• [REQUEST]
Copy the records, swapping "Instruction" for "Task" wherever it appears. Omit the pictures.

• [RAW DATA]
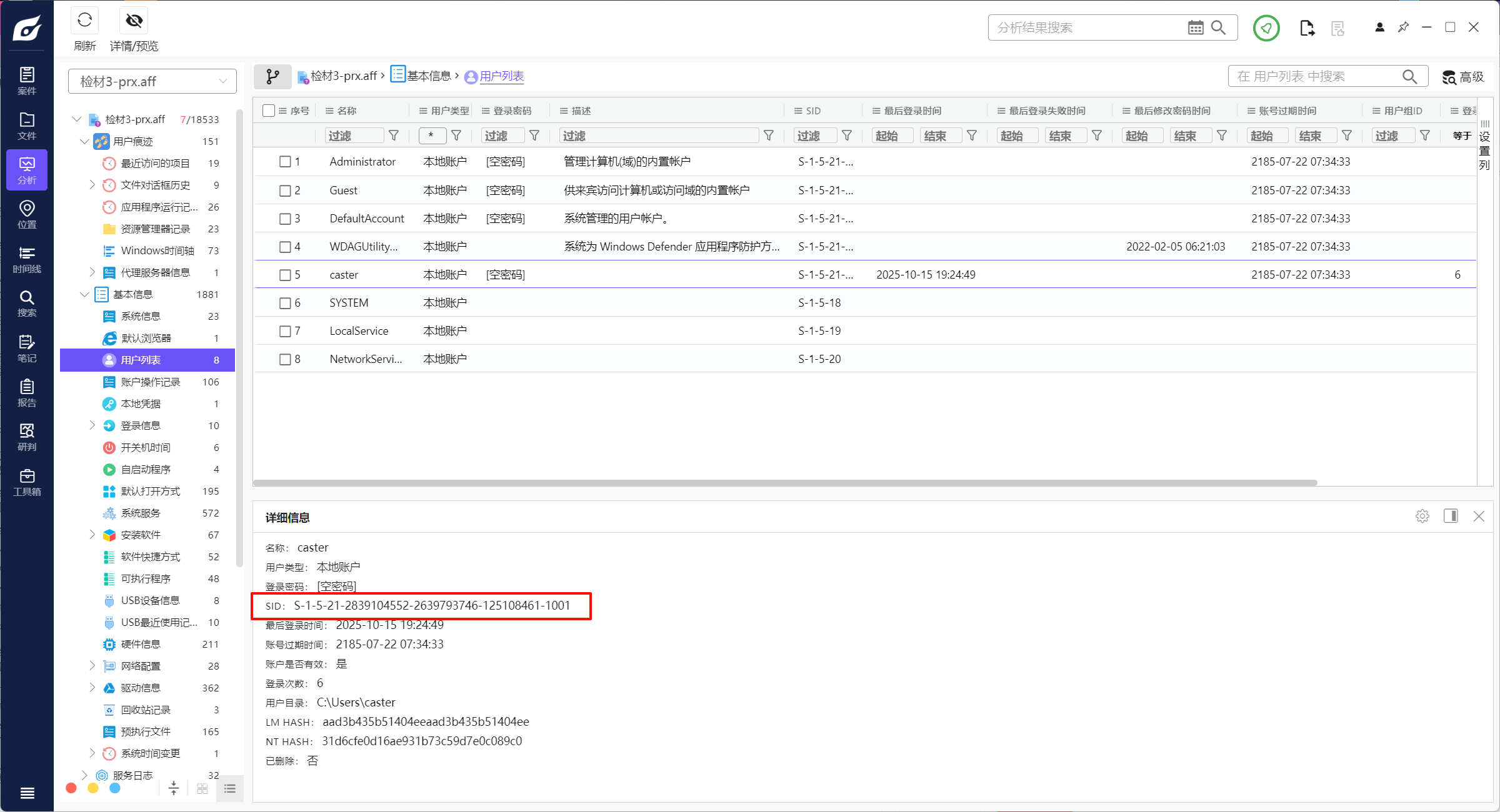Click the Refresh (刷新) icon
Image resolution: width=1500 pixels, height=812 pixels.
pos(85,21)
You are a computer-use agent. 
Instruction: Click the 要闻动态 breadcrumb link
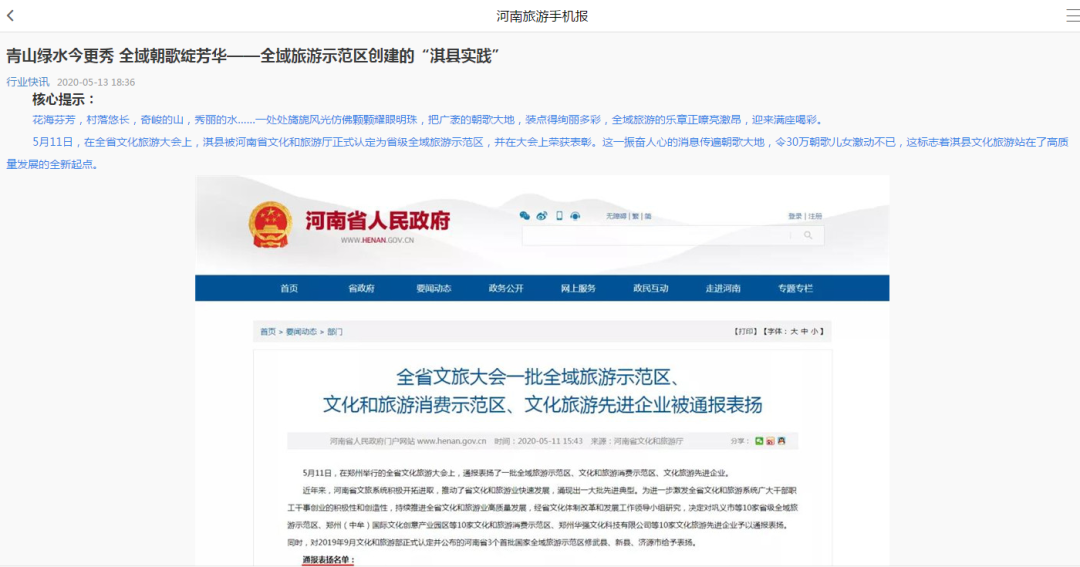click(x=301, y=331)
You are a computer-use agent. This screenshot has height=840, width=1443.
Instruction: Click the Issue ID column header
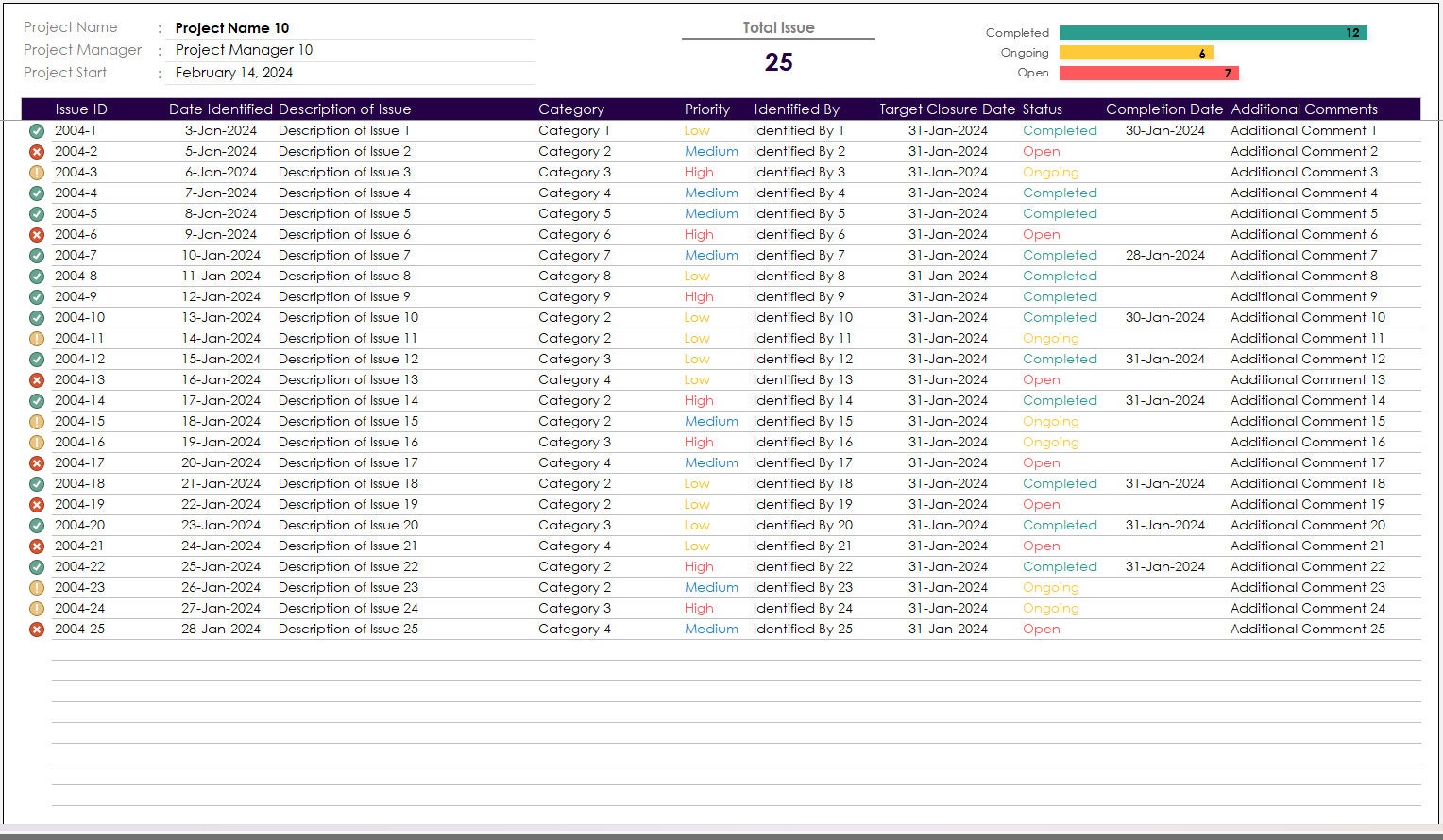point(80,109)
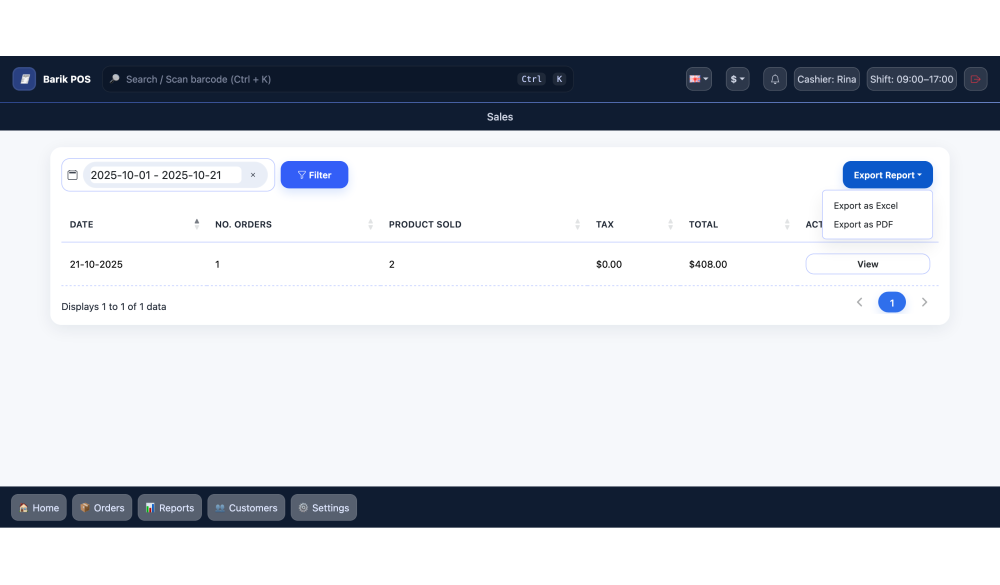Apply the Filter button
Screen dimensions: 1000x585
[314, 175]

• [TASK OUTPUT]
Click the Refresh (刷新) icon
Image resolution: width=1500 pixels, height=812 pixels.
pos(85,21)
You are a computer-use agent. 
Task: Click the 要闻动态 breadcrumb link
click(x=301, y=331)
You are a computer-use agent. This screenshot has height=840, width=1443.
Task: Click the Issue ID column header
point(80,109)
Apply the Filter button
Screen dimensions: 1000x585
[314, 175]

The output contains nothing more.